Naruto © Masashi Kishimoto

[Catatan: Tidak ada keuntungan apa pun dalam pembuatan fanfiksi ini selain kesenangan belaka. Dibuat untuk memeriahkan #HEROISHChallenge. Didedikasikan pula secara pribadi untuk Ayah saya tercinta karena tidak pernah lelah mengingatkan saya tidur.]


.

AYAH © Kenzeira

.


Ayah selalu berdiri di muka pintu.

Dia tidak mencoba mendekat, tidak pula merayu. Dia hanya diam, memandangku, lantas mengatakan sesuatu—kata-kata yang tampaknya ia tujukan pada dirinya sendiri. Jam dinding berdetak. Waktu merangkak. Ayah tetap teguh, meski sorot pada sepasang matanya berubah layu.

"Apa kau tidak lelah, menulis setiap hari, sepanjang malam. Melewatkan waktu tidur, lantas membiarkan pagi menjadi malammu. Kau bahkan hanya duduk, tidak mencoba bersosialisasi atau setidaknya membawa salah seorang teman kemari."

Aku tidak tahu bagaimana harus menjawab. Bagiku, kalimat Ayah terdengar seperti keluhan-keluhan biasa yang tidak memerlukan jawaban. Seperti ketika kakakku berbuat curang saat ujian masuk universitas dua tahun lalu. Ayah hanya bicara saja, mengeluhkan perbuatan anak tertuanya tanpa bisa melakukan apa-apa. Dia hanya perlu mengeluh.

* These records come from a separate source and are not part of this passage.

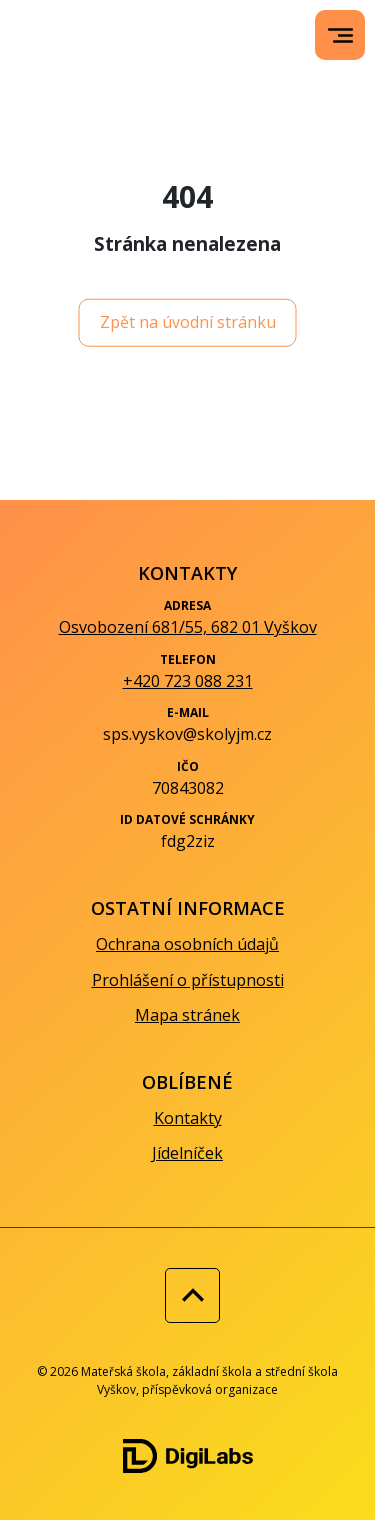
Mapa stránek (187, 1015)
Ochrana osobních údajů (187, 944)
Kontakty (188, 1118)
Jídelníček (187, 1153)
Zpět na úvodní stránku (188, 322)
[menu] (340, 35)
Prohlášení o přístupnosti (188, 980)
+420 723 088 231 (188, 681)
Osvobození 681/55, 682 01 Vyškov (188, 627)
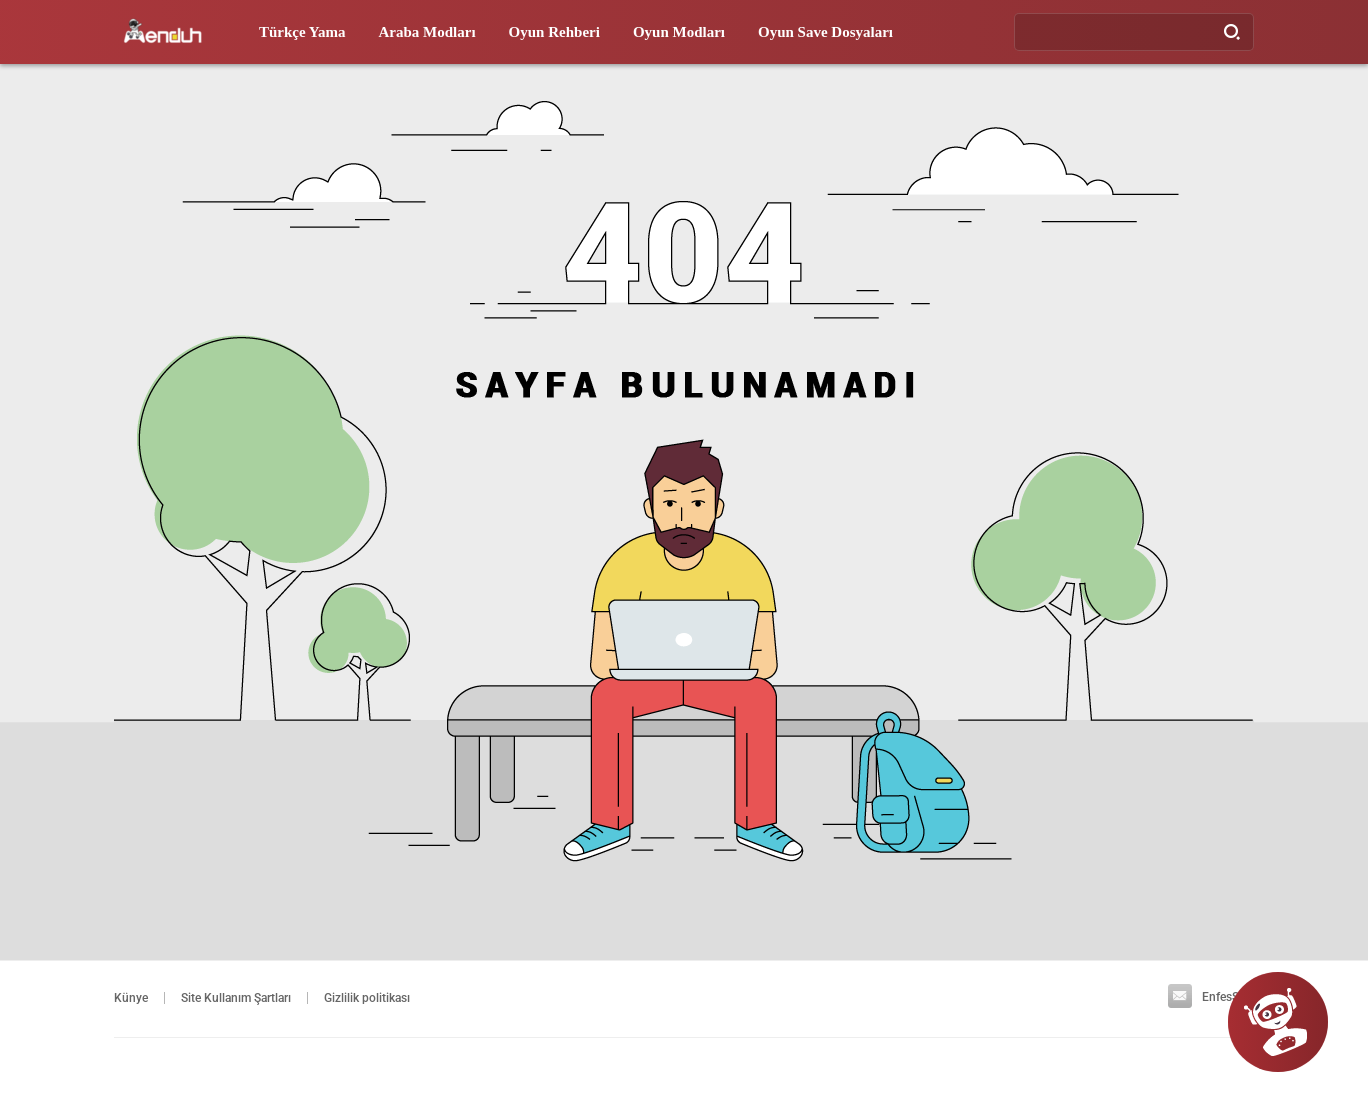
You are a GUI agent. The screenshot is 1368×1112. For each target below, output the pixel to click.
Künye (131, 998)
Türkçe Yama (302, 32)
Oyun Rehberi (554, 32)
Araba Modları (427, 32)
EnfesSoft (1211, 997)
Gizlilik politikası (367, 998)
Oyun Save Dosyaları (825, 32)
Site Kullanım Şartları (236, 998)
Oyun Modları (679, 32)
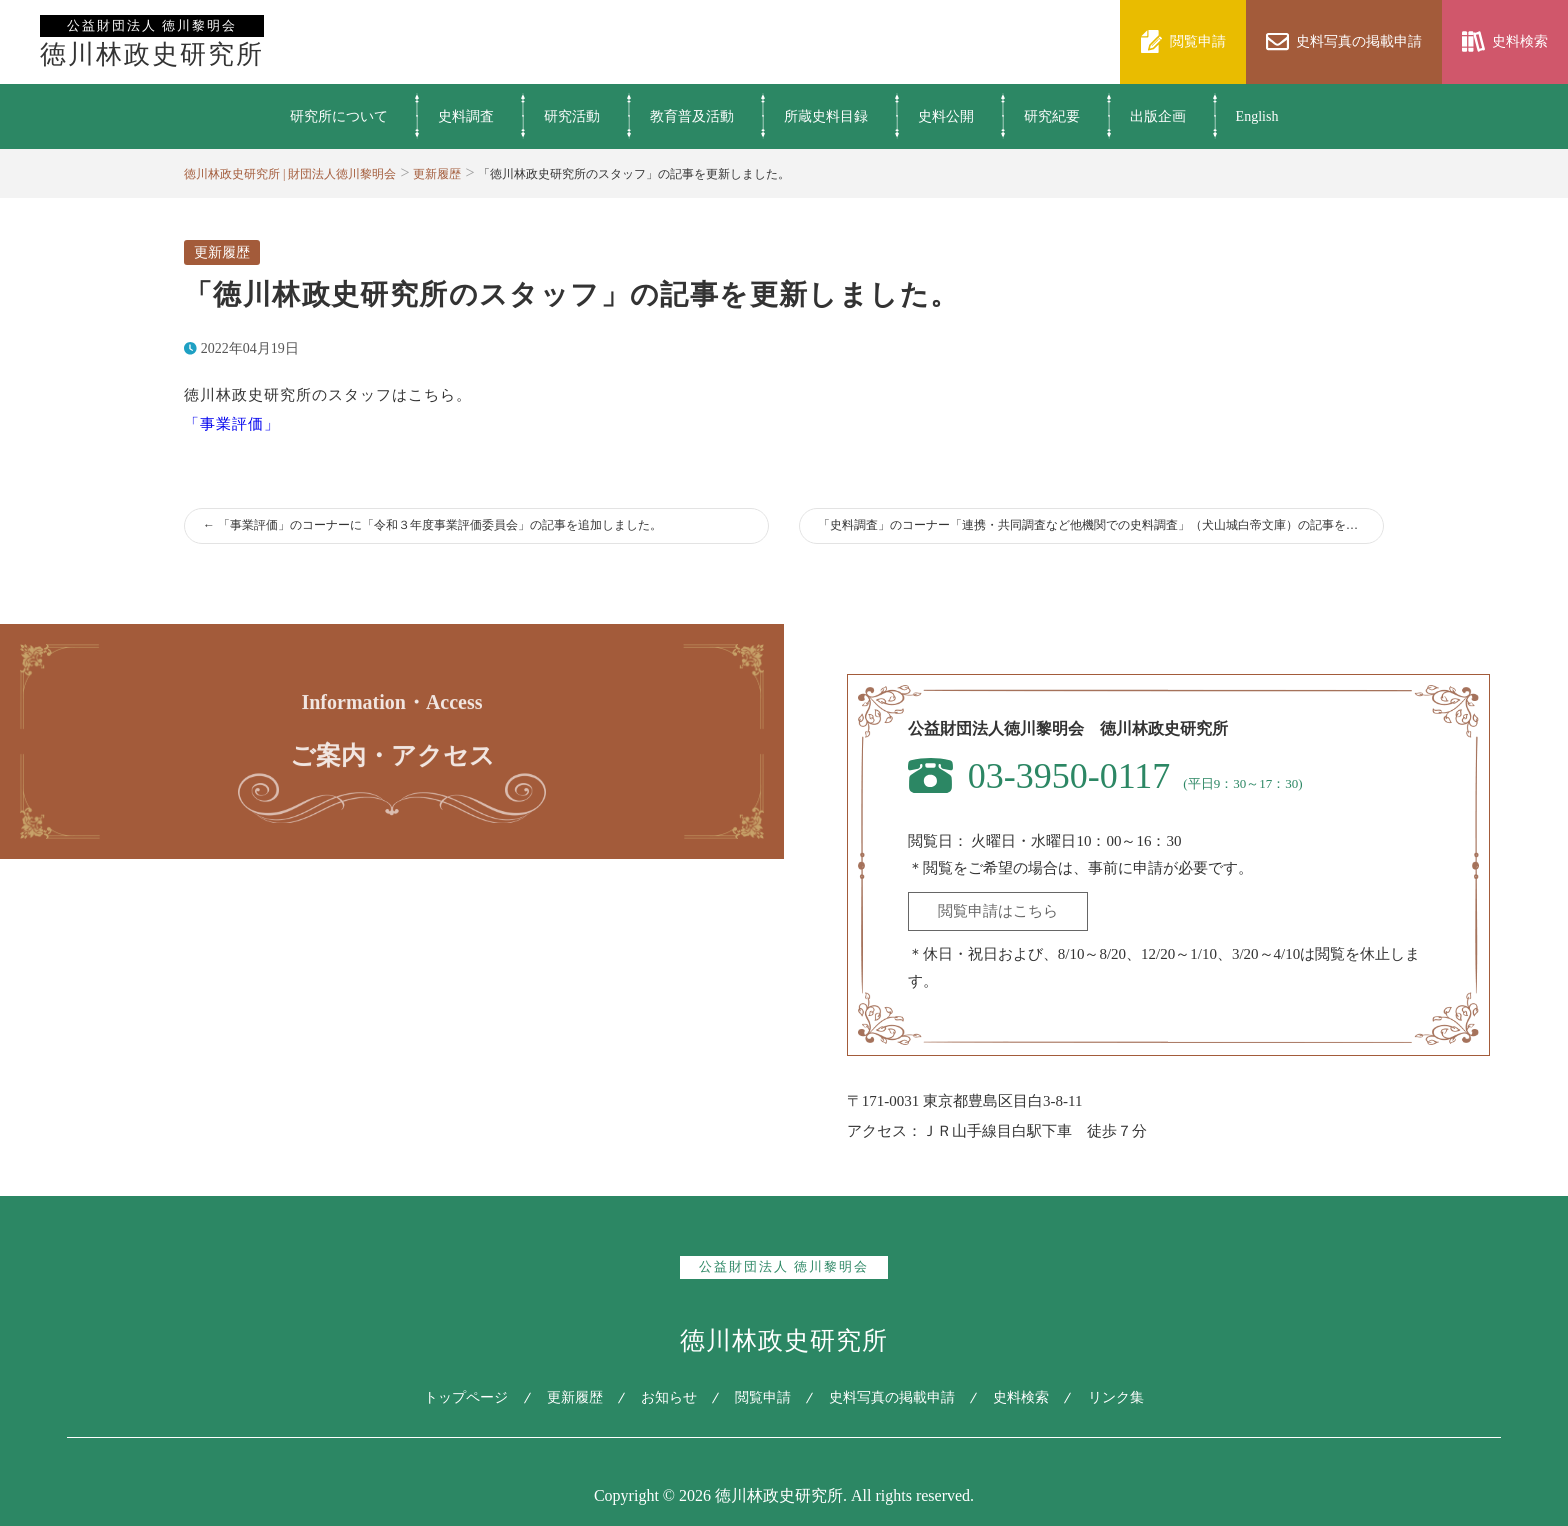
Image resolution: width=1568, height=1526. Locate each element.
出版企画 (1158, 116)
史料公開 (946, 116)
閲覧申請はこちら (998, 911)
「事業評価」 (232, 424)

Dan mengeluh—entah bagaimana bisa—membuatnya sedikit tenang. Setidaknya kakakku—atau aku— jadi tahu di mana letak kesalahan kami.

Aku tahu Ayah kesepian. Sebab, akhir-akhir ini dia lebih sering memperhatikanku. Suatu malam dia pernah mengatakan sesuatu, sesuatu yang barangkali merupakan ketakutan terbesarnya dalam hidup selain mati. Ayah takut aku tumbuh dewasa, seperti yang juga terjadi pada kakakku. Dia takut aku berubah, tidak lagi menjadi gadis kecilnya yang lugu.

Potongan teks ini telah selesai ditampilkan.